When World War II comes to a close, Pierrepoint is asked by one of the top men in the British Army to come to Nuremberg and hang the Nazi's that will be found guilty and sentenced to death for war crimes. Pierrepoint accepts, still hiding his true profession from those around him. Upon his return from Nuremberg, however, a news reporter focuses an article on Pierrepoint and his job as the hangman of the most vilified men of the century, and Pierrepoint becomes a hero to the people of his village (people who were glad to see the Nazi's who were responsible for bombing England hang). Only a few years go by, though, before the tide turns on Pierrepoint, and the people want an end to executions in England. Suddenly, their hangman hero, is now one of the country's most reviled men, having attended to the hanging of some 600+ individuals.

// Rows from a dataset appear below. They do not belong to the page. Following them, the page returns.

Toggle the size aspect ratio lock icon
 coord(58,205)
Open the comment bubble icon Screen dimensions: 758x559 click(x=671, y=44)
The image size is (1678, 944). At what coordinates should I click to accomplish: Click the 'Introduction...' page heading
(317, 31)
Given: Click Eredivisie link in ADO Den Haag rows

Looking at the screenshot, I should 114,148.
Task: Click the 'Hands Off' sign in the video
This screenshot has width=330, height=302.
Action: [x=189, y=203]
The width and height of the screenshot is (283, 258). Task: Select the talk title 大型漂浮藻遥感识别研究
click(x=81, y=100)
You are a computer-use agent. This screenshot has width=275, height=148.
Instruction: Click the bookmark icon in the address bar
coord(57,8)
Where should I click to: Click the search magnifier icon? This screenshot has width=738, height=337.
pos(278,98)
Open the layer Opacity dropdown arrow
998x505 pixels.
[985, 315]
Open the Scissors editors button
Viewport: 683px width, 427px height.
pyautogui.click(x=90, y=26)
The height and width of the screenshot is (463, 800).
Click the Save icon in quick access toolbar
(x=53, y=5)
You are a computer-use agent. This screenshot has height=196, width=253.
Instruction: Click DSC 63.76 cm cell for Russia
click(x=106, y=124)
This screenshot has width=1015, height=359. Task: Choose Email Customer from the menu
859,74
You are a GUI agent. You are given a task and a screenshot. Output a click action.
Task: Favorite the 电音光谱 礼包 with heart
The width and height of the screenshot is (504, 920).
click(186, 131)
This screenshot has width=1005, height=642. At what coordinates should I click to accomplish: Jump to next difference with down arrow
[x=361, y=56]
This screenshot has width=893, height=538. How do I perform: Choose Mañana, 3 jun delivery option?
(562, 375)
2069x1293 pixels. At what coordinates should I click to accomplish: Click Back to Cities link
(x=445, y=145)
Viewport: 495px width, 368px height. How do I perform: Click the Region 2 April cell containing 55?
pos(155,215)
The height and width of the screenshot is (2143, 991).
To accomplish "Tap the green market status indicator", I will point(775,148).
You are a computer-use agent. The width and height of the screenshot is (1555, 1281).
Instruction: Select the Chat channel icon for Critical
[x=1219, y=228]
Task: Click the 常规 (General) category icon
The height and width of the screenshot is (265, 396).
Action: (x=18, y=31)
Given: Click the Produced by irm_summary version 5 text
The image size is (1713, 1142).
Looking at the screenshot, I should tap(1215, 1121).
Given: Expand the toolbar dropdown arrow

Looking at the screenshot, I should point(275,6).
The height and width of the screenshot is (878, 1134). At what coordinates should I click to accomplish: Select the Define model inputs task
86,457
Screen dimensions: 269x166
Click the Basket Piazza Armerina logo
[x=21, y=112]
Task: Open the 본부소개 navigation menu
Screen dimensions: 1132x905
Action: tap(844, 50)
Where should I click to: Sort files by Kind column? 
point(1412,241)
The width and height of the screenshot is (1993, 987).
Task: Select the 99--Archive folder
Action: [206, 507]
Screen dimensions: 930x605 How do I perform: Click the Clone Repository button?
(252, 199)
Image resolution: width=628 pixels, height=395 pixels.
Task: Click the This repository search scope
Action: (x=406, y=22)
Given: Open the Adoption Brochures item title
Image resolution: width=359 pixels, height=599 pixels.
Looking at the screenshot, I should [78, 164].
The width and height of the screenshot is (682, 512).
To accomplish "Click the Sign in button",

Pierrepoint is a good film. A good film, but not a great film. Unlike most films, it would have been advantageous for the filmmakers to make it a little longer, and add in a little more detail of this man's life. The story takes place over, roughly, twenty years, and, at a lean and mean 90 minutes, we get the point, but not much else. The film, in my opinion, would have benefitted from seeing an expansion of the storyline between Pierrepoint and his wife. Timothy Spall, as Albert Pierrepoint, plays the consumate English gentleman, a man who doesn't "kiss and tell" about his job, and believes in the sacred duty he is performing. Even when people are singing his praises, after the Nuremberg incident, he is still cautionary, and chooses not to revel in his new found glory.
Overall, Pierrepoint is worth a watch, but I wouldn't rush out to rent it.